What this task involves: Would you write out the data below exactly, with every line intact?

+++ Data for review

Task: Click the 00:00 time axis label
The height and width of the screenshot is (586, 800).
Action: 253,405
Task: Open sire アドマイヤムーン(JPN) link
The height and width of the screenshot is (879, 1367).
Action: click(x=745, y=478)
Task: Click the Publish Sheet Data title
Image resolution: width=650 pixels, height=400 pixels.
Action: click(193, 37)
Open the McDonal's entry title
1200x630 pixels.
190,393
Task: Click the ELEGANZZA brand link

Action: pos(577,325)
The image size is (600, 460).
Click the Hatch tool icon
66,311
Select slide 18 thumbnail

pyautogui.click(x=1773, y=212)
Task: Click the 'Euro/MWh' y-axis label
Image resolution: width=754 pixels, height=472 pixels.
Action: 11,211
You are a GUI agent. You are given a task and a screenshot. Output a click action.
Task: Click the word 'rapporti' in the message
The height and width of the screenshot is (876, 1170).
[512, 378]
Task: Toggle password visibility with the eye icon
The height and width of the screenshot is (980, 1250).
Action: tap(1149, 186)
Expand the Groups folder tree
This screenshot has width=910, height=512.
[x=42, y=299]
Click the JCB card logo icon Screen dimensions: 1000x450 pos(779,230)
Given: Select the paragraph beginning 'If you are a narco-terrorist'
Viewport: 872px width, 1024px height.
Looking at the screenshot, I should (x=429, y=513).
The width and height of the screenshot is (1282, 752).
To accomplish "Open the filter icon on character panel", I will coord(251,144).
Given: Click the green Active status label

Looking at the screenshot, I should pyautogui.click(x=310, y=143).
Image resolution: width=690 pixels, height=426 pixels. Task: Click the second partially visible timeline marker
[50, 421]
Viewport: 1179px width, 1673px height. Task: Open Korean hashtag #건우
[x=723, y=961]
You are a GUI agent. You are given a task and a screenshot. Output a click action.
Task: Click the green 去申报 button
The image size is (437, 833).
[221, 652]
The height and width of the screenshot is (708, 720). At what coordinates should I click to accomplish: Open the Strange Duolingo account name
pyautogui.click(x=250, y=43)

++++++

Answer box:
Task: Click the 00:00 time axis label
The height and width of the screenshot is (586, 800).
Action: 253,405
Task: Open sire アドマイヤムーン(JPN) link
The height and width of the screenshot is (879, 1367).
Action: click(x=745, y=478)
Task: Click the Publish Sheet Data title
Image resolution: width=650 pixels, height=400 pixels.
Action: click(193, 37)
Open the McDonal's entry title
1200x630 pixels.
190,393
Task: Click the ELEGANZZA brand link

Action: pos(577,325)
The image size is (600, 460).
Click the Hatch tool icon
66,311
Select slide 18 thumbnail

pyautogui.click(x=1773, y=212)
Task: Click the 'Euro/MWh' y-axis label
Image resolution: width=754 pixels, height=472 pixels.
Action: 11,211
You are a GUI agent. You are given a task and a screenshot. Output a click action.
Task: Click the word 'rapporti' in the message
The height and width of the screenshot is (876, 1170).
[512, 378]
Task: Toggle password visibility with the eye icon
The height and width of the screenshot is (980, 1250).
Action: tap(1149, 186)
Expand the Groups folder tree
This screenshot has width=910, height=512.
[x=42, y=299]
Click the JCB card logo icon Screen dimensions: 1000x450 pos(779,230)
Given: Select the paragraph beginning 'If you are a narco-terrorist'
Viewport: 872px width, 1024px height.
Looking at the screenshot, I should (x=429, y=513).
The width and height of the screenshot is (1282, 752).
To accomplish "Open the filter icon on character panel", I will coord(251,144).
Given: Click the green Active status label

Looking at the screenshot, I should pyautogui.click(x=310, y=143).
Image resolution: width=690 pixels, height=426 pixels. Task: Click the second partially visible timeline marker
[50, 421]
Viewport: 1179px width, 1673px height. Task: Open Korean hashtag #건우
[x=723, y=961]
You are a GUI agent. You are given a task and a screenshot. Output a click action.
Task: Click the green 去申报 button
The image size is (437, 833).
[221, 652]
The height and width of the screenshot is (708, 720). At what coordinates should I click to accomplish: Open the Strange Duolingo account name
pyautogui.click(x=250, y=43)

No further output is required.